Es wurde deutlich gemacht, daß Mietobergrenzen nicht zwingend und nicht rechtlich einklagbar sind. Ihre Wirksamkeit hängt von der Mitwirkung der Mieterinnen und Mieter ab. Sie sind aufgefordert, bereits im Vorfeld von Modernisierungsmaßnahmen Kontakte mit den Mieterorganisationen und dem Bezirksamt zu suchen und die Modernisierungsankündigungen genau prüfen zu lassen. Nur so kann, auch wenn alle Baumaßnahmen auf der Grundlage einer Erhaltungsverordnung genehmigungspflichtig sind, durch die zuständigen Stellen wirksam gesichert werden, daß Mietobergrenzen auch eingehalten werden. Zur Unterstützung und Orientierung wurde den Teilnehmern des Bürgerforums eine Mieterinformation übergeben. So gelten Mietobergrenzen nur für Altbauten, für die Modernisierungen vorgesehen sind. Für bereits modernisierte Häuser und Neubauten einschließlich Dachausbauten sind sie nicht anwendbar. Doch auch der Widerstand gegen die Festlegung von Mietobergrenzen ist vorprogrammiert. Vertreter der Hausbesitzer und Investoren versuchen wieder zu beweisen, daß sich Modernisierungen bei Mietobergrenzen nicht mehr lohnen würden. Ehe die Verordnung durch die BVV entschieden werden kann, wird es noch ein langer Weg sein. Die MieterInnen werden also entschiedener den Erlaß einer solchen Ordnung einfordern müssen, anstatt vorrangig Einzelfragen zur Klärung zu stellen.

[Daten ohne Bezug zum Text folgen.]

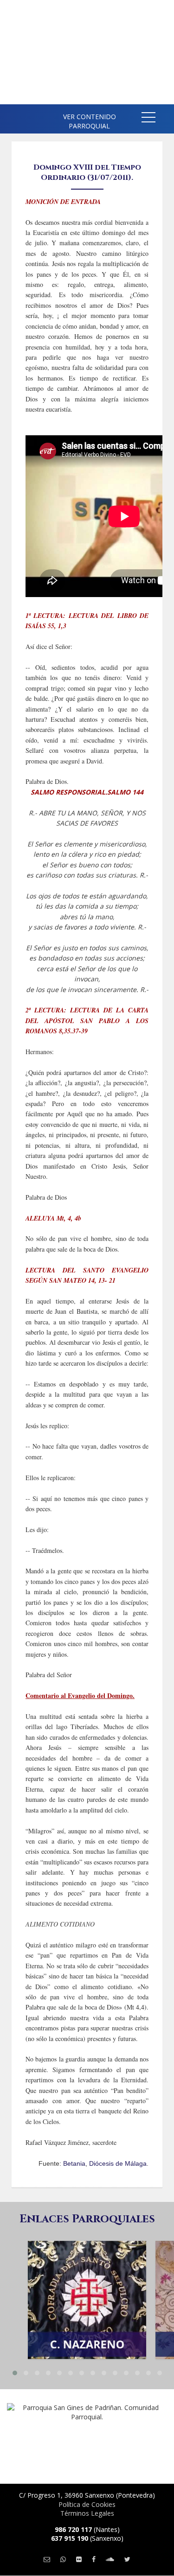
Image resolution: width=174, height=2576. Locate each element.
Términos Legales (87, 2513)
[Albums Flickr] (79, 2559)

Im Ergebnis des Forums wurde mehrheitlich ein offener Brief an die Mitglieder der Bezirksverordnetenversammlung und des Bezirksamtes beschlossen, mit dem die Verabschiedung einer Erhaltungsverordnung einschließlich der Festlegung von Mietobergrenzen für dringend geboten und gefordert wurde.